Today this question captured my attention, hence I want to generalize it.
Let $X$ be a complex manifold of dimension $M$ and let $\omega $ be a $(n-p,n-q)$-differential form such that in each chart it is represented by locally integrable functions. A standard example of current on $X$ (see for example De Rham - Differential manifolds, Chap. III example 2) is the following:
$$[\omega]:\alpha \mapsto\int_X \alpha\wedge\omega$$ where $\alpha$ is a $C^\infty$ $(p,q)$-form and $\alpha\wedge\omega$ is a locally integrable $(n,n)$-form.
- Who ensures that $\alpha\wedge\omega$ is integrable? Usually the integral is defined for smooth differential forms on oriented manifolds (see for example Lee's book). About this point I'm quite sure the answer will be: "integration can be extended to locally integrable forms", I just wanted to check.

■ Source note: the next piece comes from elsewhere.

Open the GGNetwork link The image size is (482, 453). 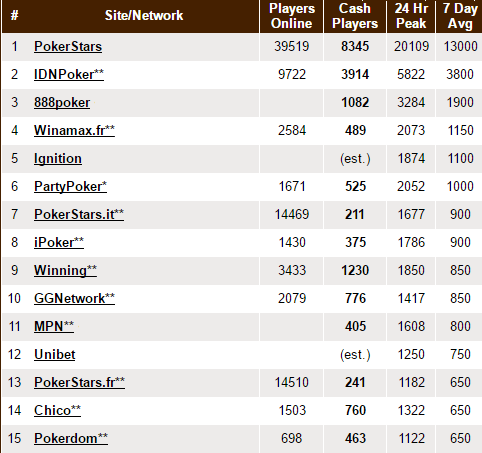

- Consider $n=1$, $p=0$, $q=0$ and let'es examine the example of the question linked above: $$\omega=\partial\bar\partial\log|f|$$ where $f$ is a meromorphic function on the Riemann surface $X$. Then the current $[\omega]$ is
$$[\omega]:g \mapsto\int_X g\omega$$
for any $C^\infty$ function $g$. Here the problem: note that $\omega$ is $0$ almost everywhere, in particular $\omega$ is supported in the set of zeroes and poles of $f$ i.e. in a finite set! Why is the integral $\int_X g\omega$ different from $0$? It seems almost obvious to deduce that the integral of a differential form supported in a finite set is $0$ because of the properties of the Riemann integral in $\mathbb R^n$. I've been thinking to this fact all the day but without any solution.